EXTRACTED RECORDS:
________________
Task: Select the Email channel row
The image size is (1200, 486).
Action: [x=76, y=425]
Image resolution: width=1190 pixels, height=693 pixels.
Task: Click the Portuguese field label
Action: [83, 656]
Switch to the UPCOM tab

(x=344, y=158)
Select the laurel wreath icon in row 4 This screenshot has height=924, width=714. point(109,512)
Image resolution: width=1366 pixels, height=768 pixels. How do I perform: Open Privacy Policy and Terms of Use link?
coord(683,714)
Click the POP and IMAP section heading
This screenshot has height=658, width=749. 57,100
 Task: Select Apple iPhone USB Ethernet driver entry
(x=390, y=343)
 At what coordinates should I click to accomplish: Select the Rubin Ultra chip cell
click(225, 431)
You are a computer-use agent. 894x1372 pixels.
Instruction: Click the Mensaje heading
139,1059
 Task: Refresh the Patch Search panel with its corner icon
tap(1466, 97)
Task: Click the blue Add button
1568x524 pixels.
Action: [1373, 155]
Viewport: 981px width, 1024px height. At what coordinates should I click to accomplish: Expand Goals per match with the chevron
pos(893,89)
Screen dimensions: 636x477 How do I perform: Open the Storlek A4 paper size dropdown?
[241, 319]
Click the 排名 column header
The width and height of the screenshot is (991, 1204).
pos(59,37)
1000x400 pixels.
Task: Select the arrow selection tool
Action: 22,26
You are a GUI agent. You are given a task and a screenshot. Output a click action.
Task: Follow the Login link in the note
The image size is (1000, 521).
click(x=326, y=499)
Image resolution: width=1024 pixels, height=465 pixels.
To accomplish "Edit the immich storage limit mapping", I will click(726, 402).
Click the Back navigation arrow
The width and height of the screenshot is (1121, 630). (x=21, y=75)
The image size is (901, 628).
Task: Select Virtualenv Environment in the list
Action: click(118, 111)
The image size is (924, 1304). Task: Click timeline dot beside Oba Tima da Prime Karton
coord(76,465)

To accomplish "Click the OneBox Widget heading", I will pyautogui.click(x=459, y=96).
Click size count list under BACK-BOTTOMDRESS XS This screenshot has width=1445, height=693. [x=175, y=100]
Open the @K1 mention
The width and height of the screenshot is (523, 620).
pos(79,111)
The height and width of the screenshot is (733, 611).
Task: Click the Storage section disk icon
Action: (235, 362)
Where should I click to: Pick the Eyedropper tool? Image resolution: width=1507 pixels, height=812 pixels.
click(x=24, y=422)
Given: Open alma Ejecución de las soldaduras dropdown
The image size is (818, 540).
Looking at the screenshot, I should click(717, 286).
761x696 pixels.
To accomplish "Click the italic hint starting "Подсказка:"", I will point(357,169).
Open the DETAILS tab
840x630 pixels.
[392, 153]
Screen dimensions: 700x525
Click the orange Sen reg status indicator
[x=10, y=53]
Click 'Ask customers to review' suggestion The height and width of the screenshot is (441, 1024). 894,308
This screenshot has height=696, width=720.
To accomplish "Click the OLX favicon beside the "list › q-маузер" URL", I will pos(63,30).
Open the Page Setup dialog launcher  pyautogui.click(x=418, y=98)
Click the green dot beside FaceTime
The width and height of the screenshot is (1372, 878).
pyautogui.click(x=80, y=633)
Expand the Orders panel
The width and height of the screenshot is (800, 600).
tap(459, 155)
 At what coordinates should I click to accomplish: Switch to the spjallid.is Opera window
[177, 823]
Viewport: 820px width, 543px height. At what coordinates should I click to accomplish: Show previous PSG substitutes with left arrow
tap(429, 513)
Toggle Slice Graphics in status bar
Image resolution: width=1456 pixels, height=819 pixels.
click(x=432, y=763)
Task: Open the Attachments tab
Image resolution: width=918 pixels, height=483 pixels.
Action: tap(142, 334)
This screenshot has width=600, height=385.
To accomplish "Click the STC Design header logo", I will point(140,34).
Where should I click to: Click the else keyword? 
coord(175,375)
________________
For the string "point", work out how many lines of the entries contain it and reply with that number alone.

3